The air in the factory is thick with textile dust. The little sunlight that's allowed in through the thin windows by the roof only emphasises this, the hundreds and thousands of particles in the air visible in the sunrays. A cough echoes through the otherwise silent hall. All that is heard are the weaving machines, moving day in and day out, the only slaves resting less than we are.

I cough too. Not quite as much as those older than me, but I do. Almost everyone in the factories does. I wasn't here then, but once the workers had attempted asking for masks. The request had been promptly shut down.

I prick myself with the needle, lost in thought. I grit my teeth and look down at my blood seeping into the fabric of what was meant to become a peacekeeper's uniform. I quickly get up, the fabric clenched in my hands as I hurry over to the station we have with a wide array of different chemicals. To dye, bleach, flatten, break, melt…

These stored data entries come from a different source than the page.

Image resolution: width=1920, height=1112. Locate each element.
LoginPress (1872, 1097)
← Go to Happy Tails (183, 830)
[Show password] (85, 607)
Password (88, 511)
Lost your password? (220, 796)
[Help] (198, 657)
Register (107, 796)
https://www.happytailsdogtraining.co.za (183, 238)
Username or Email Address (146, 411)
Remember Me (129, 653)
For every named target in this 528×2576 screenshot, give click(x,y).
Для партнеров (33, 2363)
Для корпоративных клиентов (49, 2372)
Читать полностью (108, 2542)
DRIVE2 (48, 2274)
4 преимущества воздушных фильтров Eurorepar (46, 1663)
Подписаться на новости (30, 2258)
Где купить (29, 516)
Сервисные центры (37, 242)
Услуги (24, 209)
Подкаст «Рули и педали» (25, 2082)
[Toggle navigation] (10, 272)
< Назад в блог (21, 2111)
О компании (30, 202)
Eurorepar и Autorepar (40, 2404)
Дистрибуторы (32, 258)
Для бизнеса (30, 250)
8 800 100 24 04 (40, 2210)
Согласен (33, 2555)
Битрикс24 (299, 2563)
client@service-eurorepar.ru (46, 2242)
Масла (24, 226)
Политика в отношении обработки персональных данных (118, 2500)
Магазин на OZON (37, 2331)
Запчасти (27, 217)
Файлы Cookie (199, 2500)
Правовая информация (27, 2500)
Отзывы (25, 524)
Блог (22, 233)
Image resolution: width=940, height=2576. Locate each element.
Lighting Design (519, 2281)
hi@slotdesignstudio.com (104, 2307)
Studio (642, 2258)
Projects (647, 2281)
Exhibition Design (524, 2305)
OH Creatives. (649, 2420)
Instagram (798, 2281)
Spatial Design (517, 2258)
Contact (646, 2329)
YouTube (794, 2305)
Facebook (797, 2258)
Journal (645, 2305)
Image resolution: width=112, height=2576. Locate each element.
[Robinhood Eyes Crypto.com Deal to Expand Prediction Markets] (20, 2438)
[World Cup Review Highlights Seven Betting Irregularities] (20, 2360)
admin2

Behind a row of bottles I find what I'm looking for. It's a well-used but expensive bottle of clear liquid. A droplet of it on the stain I've left behind, and soon I can see it fading. I sigh in relief and cough again as the expansion of my lungs irritates them. I need to thank Martha for making this concoction. She's got magic fingers with the chemicals.

"Poked yourself again? Isn't once a day enough for you, Freya?" A mirthful voice asks from behind me. I give him the evil eye across my shoulder. How Fedya can be in such a good mood on reaping day will stay a mystery. He lives his life as if it won't happen to him. I take him in for a moment. His ginger hair is pulled into a bun at the nape of his neck and covered in a light dusting of cotton remnants. I'd asked him, time and time again, to cut it short. I kept imagining that it got stuck in one of the machines. It didn't happen often, but it did. I'd seen a woman be scalped by the machine she was operating in my first week in the factories. But Fedya had refused - naturally - and only compromised with the bun. Most of us wore it short, but he had an odd attachment to his. Sometimes I pretended like I didn't understand, but I did. Our mother had always loved his hair. She used to braid it before he went to sleep, play with it whenever it was loose. It was one of the few things he had left of her now.

Despite the fact that we weren't identical, we very much could be. The sharp nose in contrast with the round cheeks, the brown eyes and the faintly cleft chin said what needed to be said. We were twins, born of the same womb. We'd lived all our lives together, survived everything together.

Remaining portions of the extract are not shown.